The terrorist label elicits emotional firestorms and fearful
brain-quakes in the minds of the masses. It causes the ignorant and
unaware to abandon principles they would normally apply to any other
malicious enterprise. They begin to reason that a criminal should be
afforded justice, while a terrorist should be afforded only vengeance,
even though the act of branding a person a “terrorist” is often
completely arbitrary. This vengeance is usually pursued by any means.
Thus, the terrorist moniker becomes a rationalization for every vicious
and inhuman policy of the establishment, as well as for the citizenry.

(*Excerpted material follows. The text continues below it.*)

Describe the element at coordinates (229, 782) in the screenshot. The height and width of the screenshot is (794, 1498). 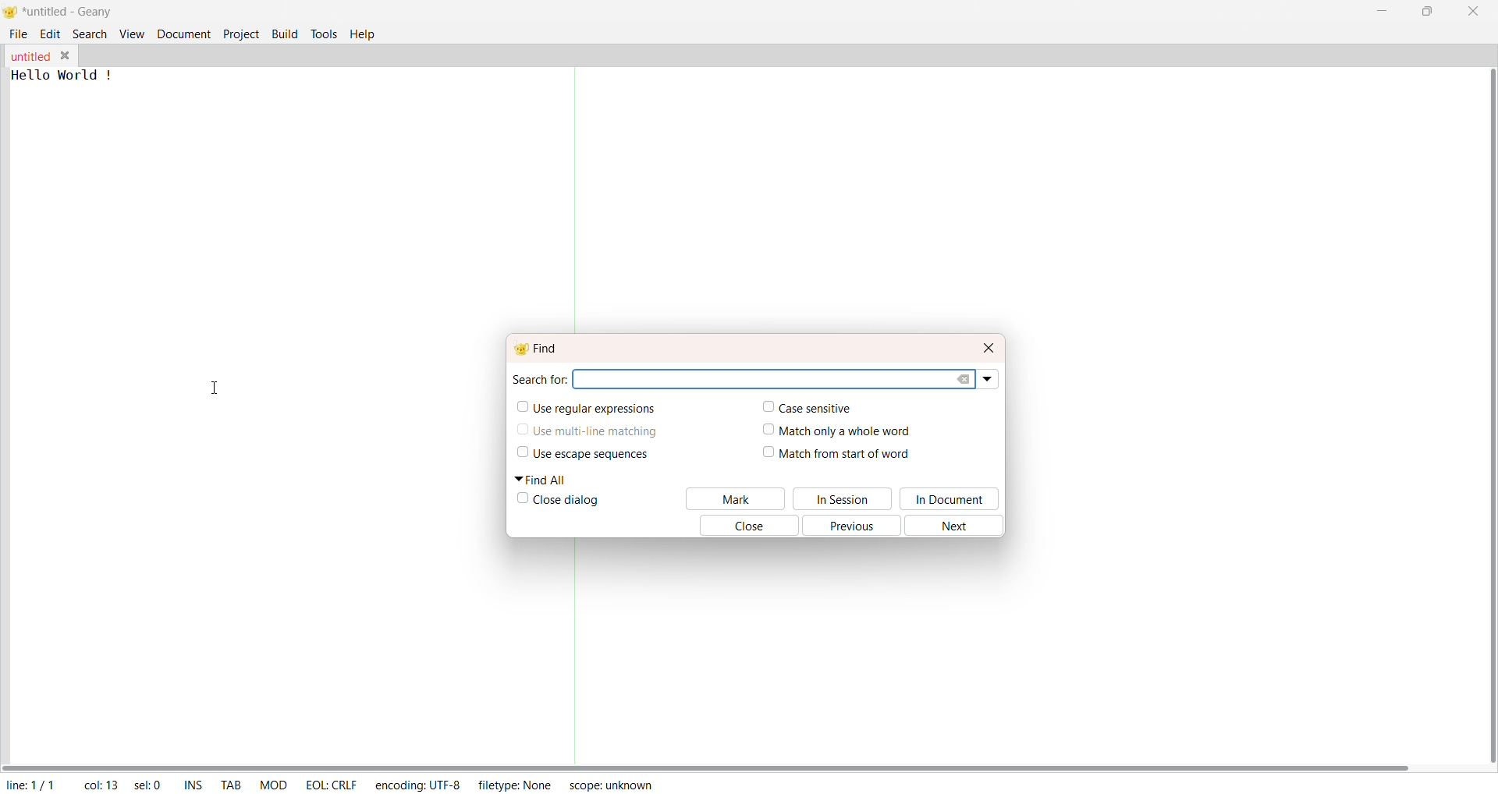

Dishonorable and foolish people claim the existence of terrorism
essentially gives license for the rest of us to become criminal,
willfully trampling on individuals’ rights to privacy, property, free
speech, due process, civic participation, etc. Mass criminality against
the individual in the name of social safety is the glue that holds
together all tyrannical systems, triggering a catastrophic cycle of
moral relativism that eventually bleeds a culture dry.
Historically, the expanded use of the terrorist label by governments
tends to coincide with the rising tides of despotism. A government that
quietly seeks to dominate the people will inevitably begin to treat the
people as if they are the enemy. Those citizens who present the greatest
philosophical or physical threat to the centralization of power are
usually the first to suffer. I do not think it is unfair to say that any
system of authority that suddenly claims to see terrorists under every
rock and behind every tree is probably about to rain full-on fascism
down upon the population.
The National Defense Authorization Act (NDAA) is the legal extension
of this process, with a vaporous gray language that allows the
government to interpret it in any manner it deems useful, which
conveniently allows it to interpret a wide range of “offenses” as acts
of war against the state.
The Department of Homeland Security’s “If You See Something Say
Something” campaign is the social extension of the process, by which it
creates the framework for a paranoid self-censored surveillance culture.
The fusion center network is the enforcement extension designed to
surround local and State police with an atmosphere of indoctrination and
federalized dogma, teaching common cops to profile according to a
template that is so ambiguous that literally any activity could be
considered suspicious or terroristic.